The problem was I wasn't exactly sure where I read about it. That's when journaling everything can prove useful, but I don't practice it either. But luckily my memory isn't that bad, and I slowly remembered the details.

This is something I read about in a post by @lukestokes from two days ago.

Here's a relevant fragment about this topic from Luke's post:

I do understand and hear your frustration with Steemit, user retention, and more. When I first got to Lisbon for Steemfest2, I sat across from Sneak and grilled him about similar problems. His answer shocked me, and I didn't like it at all, but the more I thought about it, the more I understood it. He essentially said he doesn't care about the first million or two million users. He cares about the next 100 million users. From his perspective, once the blockchain itself is ready, along with the systems needed for mass adoption (HF20, Hivemind, Appbase, etc), then all those emails and contacts they collected will be contacted again and this time user retention will be the focus because they will be ready for growth.

Hmm, "He essentially said he doesn't care about the first million or two million users." doesn't sound very encouraging to early adopters, does it?

Despite his bluntness - although it is my impression it was shared privately, not as a public statement - , Luke Stokes explains very well further in the paragraph what Jeffrey Paul ( @sneak) meant.

Basically there are two ways to deal with growth of user base.

  1. you make all efforts right from the start that every new user feels welcome, the user experience is flawless and all concerns are met when they arise, and all bugs are fixed asap.

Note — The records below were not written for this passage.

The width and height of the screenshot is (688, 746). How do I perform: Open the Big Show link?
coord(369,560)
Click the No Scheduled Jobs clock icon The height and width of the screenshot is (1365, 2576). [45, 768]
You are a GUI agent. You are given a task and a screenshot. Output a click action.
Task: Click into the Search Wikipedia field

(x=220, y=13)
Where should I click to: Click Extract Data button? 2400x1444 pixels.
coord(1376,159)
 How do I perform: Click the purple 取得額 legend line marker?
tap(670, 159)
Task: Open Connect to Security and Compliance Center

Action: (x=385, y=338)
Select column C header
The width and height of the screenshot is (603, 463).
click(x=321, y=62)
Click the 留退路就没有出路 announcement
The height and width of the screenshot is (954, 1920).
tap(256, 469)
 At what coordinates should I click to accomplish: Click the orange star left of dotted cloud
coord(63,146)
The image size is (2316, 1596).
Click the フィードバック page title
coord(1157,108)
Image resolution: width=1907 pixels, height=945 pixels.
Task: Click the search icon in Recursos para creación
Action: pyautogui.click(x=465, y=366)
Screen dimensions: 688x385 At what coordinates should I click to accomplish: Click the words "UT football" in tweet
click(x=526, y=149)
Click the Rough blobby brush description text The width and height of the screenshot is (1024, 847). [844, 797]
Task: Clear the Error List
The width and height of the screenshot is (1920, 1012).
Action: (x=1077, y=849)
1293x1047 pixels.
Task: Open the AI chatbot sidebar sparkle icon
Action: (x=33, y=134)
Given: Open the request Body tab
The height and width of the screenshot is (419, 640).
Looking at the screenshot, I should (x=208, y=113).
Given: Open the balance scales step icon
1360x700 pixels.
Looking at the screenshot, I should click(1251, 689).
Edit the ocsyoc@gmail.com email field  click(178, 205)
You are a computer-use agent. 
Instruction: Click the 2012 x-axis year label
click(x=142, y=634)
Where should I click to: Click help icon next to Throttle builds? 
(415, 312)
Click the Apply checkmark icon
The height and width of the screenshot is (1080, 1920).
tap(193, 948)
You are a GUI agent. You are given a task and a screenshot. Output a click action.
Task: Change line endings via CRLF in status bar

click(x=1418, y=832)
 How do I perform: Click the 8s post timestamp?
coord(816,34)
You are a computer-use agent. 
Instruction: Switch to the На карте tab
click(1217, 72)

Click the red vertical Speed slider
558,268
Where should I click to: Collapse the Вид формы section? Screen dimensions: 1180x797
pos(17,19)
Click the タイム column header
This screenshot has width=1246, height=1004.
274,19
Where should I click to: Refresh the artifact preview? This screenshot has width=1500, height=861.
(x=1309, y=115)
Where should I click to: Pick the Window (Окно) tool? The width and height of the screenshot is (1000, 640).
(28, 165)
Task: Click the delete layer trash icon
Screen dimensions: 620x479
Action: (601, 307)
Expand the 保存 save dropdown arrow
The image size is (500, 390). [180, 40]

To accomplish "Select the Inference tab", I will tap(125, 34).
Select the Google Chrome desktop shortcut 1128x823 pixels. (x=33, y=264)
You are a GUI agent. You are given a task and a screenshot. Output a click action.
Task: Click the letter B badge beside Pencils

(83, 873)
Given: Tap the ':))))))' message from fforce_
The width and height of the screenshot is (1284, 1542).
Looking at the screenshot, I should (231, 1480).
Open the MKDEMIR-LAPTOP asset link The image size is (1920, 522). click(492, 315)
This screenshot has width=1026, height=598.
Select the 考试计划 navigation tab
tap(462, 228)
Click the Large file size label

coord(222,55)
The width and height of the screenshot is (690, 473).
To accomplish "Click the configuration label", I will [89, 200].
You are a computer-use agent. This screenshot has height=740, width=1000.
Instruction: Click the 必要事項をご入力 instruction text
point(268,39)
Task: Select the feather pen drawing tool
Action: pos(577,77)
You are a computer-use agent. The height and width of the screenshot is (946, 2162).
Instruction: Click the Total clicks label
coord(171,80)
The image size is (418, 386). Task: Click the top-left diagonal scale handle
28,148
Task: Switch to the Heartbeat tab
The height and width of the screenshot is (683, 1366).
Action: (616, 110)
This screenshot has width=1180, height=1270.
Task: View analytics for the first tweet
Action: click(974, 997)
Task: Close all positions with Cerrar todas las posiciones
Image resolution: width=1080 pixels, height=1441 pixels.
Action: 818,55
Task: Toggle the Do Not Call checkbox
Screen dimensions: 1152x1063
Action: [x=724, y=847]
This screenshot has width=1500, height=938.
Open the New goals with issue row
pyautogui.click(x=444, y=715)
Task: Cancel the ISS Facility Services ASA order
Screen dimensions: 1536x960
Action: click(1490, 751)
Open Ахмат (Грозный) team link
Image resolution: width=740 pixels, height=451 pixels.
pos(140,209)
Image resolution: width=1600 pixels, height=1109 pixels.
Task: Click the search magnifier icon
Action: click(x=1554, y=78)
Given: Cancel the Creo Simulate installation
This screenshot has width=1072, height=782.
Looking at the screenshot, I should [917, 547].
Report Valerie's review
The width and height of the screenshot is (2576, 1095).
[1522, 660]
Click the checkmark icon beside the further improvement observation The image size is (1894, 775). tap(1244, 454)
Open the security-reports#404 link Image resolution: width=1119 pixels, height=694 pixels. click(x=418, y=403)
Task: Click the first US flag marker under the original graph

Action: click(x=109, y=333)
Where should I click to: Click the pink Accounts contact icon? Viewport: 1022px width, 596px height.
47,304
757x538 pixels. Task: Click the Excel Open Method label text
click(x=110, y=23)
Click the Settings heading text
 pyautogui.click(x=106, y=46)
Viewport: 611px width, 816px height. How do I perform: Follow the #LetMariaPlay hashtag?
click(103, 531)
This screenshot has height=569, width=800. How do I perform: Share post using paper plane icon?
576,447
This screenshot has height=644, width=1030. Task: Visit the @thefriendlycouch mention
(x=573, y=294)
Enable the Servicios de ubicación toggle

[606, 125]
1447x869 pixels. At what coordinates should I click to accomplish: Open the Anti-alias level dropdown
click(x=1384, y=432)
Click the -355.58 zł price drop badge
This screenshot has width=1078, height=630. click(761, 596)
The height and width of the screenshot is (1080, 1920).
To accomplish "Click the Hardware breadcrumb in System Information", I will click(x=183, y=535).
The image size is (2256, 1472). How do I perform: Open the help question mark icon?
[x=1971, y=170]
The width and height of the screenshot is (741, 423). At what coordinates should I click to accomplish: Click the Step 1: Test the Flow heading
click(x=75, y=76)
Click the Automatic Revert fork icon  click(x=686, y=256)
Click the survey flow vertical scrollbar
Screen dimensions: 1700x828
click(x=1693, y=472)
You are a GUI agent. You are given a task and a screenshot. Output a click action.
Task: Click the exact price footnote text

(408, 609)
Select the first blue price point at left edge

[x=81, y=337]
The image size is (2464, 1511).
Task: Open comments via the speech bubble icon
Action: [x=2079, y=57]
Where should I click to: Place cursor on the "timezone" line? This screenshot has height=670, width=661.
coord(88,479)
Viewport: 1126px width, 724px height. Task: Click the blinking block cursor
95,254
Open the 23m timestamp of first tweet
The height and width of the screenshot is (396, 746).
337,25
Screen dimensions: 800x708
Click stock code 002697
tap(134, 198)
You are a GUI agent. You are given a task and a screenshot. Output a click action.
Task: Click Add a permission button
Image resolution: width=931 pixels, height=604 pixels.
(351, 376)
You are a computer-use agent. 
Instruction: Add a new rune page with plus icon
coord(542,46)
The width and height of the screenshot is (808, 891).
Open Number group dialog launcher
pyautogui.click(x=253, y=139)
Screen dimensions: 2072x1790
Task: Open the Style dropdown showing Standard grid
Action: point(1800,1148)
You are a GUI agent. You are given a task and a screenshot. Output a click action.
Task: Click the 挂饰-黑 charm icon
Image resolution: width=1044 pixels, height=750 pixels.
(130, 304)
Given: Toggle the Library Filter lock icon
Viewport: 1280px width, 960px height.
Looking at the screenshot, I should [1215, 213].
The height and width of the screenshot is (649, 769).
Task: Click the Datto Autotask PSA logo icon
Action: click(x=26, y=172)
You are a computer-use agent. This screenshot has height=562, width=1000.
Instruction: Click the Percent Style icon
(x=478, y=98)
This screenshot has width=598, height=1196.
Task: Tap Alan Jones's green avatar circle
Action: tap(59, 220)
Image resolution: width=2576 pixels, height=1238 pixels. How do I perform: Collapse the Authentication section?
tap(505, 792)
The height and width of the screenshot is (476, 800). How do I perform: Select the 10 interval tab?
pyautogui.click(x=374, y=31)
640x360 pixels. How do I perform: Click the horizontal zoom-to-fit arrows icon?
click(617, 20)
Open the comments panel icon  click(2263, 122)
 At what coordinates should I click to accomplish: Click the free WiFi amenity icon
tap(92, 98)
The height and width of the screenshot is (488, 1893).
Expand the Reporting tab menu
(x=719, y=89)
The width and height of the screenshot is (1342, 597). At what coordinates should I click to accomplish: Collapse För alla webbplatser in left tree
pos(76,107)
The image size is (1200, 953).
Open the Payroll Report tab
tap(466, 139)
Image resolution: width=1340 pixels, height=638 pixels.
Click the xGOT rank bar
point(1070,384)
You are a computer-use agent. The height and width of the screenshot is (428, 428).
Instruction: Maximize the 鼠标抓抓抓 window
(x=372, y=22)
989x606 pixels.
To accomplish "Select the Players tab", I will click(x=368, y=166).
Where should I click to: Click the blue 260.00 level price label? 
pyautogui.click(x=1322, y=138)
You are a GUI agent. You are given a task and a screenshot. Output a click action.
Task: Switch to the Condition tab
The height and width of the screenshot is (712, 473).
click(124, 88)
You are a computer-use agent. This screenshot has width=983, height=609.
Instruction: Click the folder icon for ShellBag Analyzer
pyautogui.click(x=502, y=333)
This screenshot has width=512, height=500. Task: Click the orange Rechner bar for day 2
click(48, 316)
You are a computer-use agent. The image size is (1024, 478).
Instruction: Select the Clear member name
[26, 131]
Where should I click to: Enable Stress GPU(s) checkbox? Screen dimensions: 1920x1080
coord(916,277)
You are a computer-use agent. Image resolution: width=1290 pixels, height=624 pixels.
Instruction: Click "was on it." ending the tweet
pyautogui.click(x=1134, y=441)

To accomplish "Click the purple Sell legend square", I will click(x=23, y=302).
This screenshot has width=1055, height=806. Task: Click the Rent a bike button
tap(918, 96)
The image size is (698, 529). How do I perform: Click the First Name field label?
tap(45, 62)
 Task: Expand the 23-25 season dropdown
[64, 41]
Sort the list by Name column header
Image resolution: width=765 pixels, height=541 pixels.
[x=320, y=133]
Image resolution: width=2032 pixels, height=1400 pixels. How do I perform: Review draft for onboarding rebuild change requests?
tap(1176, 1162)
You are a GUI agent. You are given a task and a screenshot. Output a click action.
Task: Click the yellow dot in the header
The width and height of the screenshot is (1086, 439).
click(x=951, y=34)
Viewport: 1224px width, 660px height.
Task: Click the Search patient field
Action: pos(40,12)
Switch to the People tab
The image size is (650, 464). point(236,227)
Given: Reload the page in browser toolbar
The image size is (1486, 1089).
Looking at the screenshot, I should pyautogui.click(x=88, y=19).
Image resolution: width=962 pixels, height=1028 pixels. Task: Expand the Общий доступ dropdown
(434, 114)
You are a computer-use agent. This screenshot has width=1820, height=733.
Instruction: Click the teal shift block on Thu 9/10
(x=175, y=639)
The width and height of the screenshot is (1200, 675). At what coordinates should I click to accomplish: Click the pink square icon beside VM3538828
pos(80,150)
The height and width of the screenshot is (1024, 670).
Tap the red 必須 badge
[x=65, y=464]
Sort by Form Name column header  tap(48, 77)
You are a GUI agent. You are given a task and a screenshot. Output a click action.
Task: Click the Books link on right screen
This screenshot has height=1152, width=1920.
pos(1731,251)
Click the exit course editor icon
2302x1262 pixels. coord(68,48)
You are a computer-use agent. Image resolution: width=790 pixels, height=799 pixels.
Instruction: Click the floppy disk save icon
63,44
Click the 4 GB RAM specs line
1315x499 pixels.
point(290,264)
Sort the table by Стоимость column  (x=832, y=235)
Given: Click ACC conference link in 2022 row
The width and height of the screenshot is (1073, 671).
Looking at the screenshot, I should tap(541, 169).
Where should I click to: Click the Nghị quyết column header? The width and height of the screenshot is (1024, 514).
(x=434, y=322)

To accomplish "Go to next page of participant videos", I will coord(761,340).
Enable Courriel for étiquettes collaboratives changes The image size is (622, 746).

This means a lot of the energy will be focused on these matters, in the detriment of growth and further development.
  2. you focus most of your energy to scalability and potential growth, even if the user experience of early adopters suffer. This way, after you reach a critical development stage, you make user experience a priority and start marketing intensively.

If we are talking about a mature market, customer retention is paramount even at the beginning of a business, because competition is fierce.

On a revolutionary technology like blockchain, competition on various niches is low or non-existent. This is why I think Steemit strategy to push hard on growth in detriment of user experience is well thought-out, even if, if it's said bluntly, it seems uncaring to the early adopters.

In fact, early adopters should expect a few bumps here and there. It's their trade-off. They trade comfort, certainty, easy-to-use interfaces for the advantages of being first when a movement starts. They also risk more (money, time, trust), in return for potentially higher rewards.

On Steem, many of the original adopters who stuck with the platform and remained active, even without an initial investment are at least dolphins now, if not orca or whales, depending on various factors.

So Steemit doesn't need to care about early adopters to the point they provide a flawless user experience now. All it's needed is a secure, top blockchain and an ecosystem which allows more developments, other than that being an early adopter is rewarding in itself.